P.R.’s Economic Development Bank looks toward ’19 as year of ‘rebirth’
The Puerto Rico Economic Development Bank has undergone what its President Luis Burdiel called a “financial re-engineering” that in 2019 will allow it to begin lending again and cater to different niches.
In an exclusive interview with this media outlet, Burdiel said 2019 will also be a year of “rebirth” for the financial institution that prior to Hurricane María had been restructuring its finances to unload liabilities and generate more cash.
“We’ve sold some segments of our loan portfolio, so we can lend again. This was done two months ago under a very transparent process via the internet. We conducted background checks, verified sources of funding and we sold some segments of the portfolio,” he said, adding that those transactions reduced the bank’s loan portfolio to $65 million.
In January 2017, when he took over the reigns of the EDB, the financial statements reflected long-term, non-liquid assets and liquid, long-term liabilities — “the worst-case scenario for a bank.”
The bank reportedly had 12 percent liquidity in December 2016, according to published reports. The EDB had sold the totality of its $700 million in investments and was operating on interest generated by its loans, a portfolio that at one point reached $349 million. However, the bank had a 20 percent default rate. The EDB also lost some $445 million in deposits that were transferred to the Government Development Bank, leaving the institution insolvent.
Without the EDB, Puerto Rico’s small and mid-sized businesses faced an uphill battle in getting loans to open or expand their operations.
“We turned that around by making liquid most of the assets that were long-term and negotiated all liabilities to make them low-term, at low rates,” he explained. “It was a financial re-engineering that had to be done.”
The restructuring represents at savings of $60 million for the bank that as part of its debt renegotiation was able to offer haircuts to its creditors and put the remaining balance into a long-term debt vehicle, Burdiel said.
Looking for niches
With access to cash once again, the EDB will seek to fill niches, particularly those that federal government agencies and local private banks do not.
On the list is creating a loan guarantee program for those areas that the U.S. Small Business Administration is currently not filling and together with the Housing Finance Authority, step up its mortgage insurance program to address those gaps that the Federal Housing Authority cannot bridge in Puerto Rico, Burdiel said.
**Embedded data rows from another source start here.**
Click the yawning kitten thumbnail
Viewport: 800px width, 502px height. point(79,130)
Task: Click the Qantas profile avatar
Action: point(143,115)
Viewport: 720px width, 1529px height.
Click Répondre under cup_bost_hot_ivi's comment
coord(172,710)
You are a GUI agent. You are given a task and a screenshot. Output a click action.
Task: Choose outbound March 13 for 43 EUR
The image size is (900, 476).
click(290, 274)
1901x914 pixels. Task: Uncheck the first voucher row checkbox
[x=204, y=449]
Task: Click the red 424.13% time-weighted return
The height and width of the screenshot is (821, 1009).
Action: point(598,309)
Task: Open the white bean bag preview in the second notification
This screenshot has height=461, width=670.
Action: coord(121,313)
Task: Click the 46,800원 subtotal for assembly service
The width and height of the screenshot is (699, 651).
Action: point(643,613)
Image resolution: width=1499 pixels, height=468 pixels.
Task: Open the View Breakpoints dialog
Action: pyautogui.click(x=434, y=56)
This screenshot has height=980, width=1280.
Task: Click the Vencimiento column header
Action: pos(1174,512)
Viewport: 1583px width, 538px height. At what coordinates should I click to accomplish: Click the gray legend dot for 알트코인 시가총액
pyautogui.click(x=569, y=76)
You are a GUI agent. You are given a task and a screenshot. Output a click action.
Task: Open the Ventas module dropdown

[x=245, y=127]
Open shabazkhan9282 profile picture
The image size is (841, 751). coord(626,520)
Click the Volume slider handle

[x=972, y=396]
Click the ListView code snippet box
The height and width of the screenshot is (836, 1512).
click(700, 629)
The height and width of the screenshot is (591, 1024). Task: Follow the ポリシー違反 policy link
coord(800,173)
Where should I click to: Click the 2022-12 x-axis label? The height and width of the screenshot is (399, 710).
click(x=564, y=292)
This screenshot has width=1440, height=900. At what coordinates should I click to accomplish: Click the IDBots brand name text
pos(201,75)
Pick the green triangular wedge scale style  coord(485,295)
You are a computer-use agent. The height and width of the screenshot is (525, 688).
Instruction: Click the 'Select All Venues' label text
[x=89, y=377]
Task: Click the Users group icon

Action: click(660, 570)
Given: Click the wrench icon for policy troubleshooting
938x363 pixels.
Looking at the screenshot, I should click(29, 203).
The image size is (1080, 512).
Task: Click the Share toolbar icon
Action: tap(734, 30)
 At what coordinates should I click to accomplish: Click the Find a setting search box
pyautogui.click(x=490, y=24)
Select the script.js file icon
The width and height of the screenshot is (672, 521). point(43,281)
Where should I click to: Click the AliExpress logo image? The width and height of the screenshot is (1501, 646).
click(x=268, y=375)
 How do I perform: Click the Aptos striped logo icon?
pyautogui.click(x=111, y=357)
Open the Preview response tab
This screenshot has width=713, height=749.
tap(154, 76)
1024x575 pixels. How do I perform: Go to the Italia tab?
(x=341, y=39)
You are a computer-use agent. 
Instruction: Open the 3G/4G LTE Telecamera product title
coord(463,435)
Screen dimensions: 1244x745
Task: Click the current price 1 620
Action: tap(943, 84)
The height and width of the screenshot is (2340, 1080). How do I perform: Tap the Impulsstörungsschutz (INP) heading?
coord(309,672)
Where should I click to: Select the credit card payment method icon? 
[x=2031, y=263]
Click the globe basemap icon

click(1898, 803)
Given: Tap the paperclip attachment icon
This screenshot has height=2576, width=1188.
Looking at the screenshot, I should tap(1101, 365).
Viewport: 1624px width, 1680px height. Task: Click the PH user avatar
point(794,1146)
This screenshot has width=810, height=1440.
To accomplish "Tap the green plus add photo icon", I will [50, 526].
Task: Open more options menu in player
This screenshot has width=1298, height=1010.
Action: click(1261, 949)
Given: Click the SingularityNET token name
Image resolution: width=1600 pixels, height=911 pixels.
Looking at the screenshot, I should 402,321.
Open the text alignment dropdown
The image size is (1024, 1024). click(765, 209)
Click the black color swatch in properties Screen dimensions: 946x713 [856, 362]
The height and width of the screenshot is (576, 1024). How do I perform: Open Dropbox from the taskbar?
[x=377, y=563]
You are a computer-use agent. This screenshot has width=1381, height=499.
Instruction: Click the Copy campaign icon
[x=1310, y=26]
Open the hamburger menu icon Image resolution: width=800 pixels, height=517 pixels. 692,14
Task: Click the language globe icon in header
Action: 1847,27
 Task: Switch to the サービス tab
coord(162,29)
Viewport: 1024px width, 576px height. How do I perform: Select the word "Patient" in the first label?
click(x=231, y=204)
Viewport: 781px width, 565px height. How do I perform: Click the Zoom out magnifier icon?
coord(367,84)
“We cannot go back to traditional ways, to regular lending activity. We have to create different products and services,” Burdiel said. The goal is to emphasize guarantees to maximize the impact of the invested capital in terms of economic activity and job creation, he said.
Next year, the EDB will roll out an electronic lending service — merchant loans — through which bank customers will be able to get cash advances through points of sale. Testing of the service began two months ago, and should be ready by next summer, Burdiel said.
“This is a product the market doesn’t have and a product that private banks don’t want to go into,” he said.
With all of the initiatives in the pipeline, Burdiel said the EDB is “back in business for good,” and urged small- and mid-sized businesses to knock on the institution’s doors for financing.
While he acknowledged that it is now easier to get a loan from the EDB, the many regulations the institution is subjected to makes the process “a little difficult, but we’re now faster than ever.”